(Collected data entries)
"""
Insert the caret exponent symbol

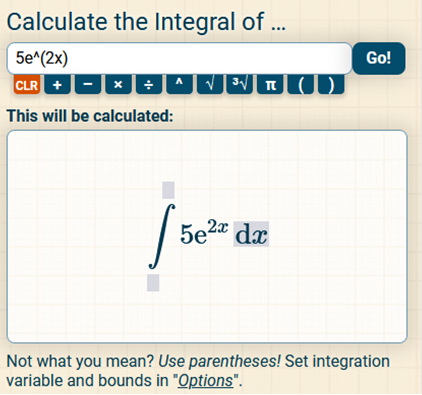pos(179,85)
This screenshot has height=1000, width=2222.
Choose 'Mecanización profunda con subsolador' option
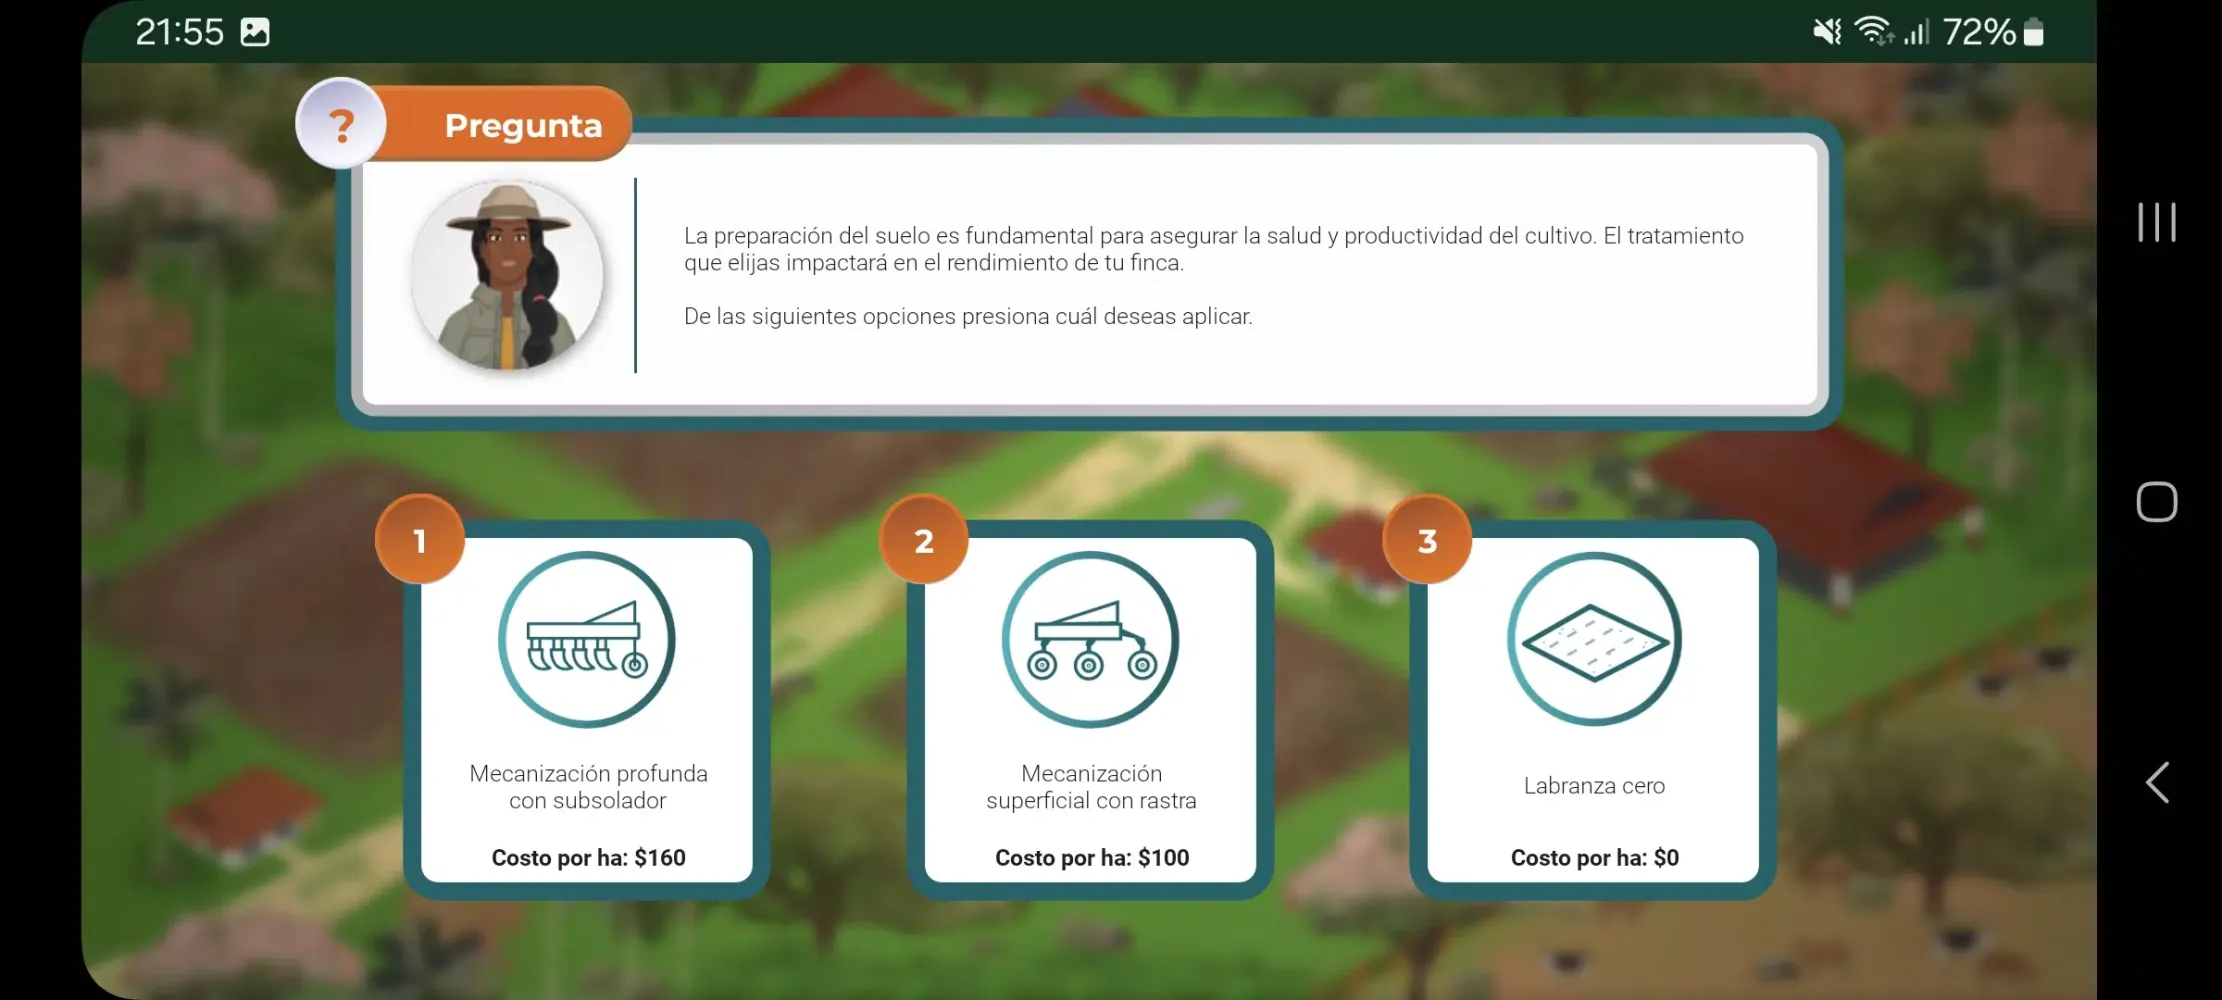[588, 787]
"""
From the first line to the last, retype the entries above exactly, minus the pictures.

Insert the caret exponent symbol

pos(179,85)
This screenshot has height=1000, width=2222.
Choose 'Mecanización profunda con subsolador' option
[588, 787]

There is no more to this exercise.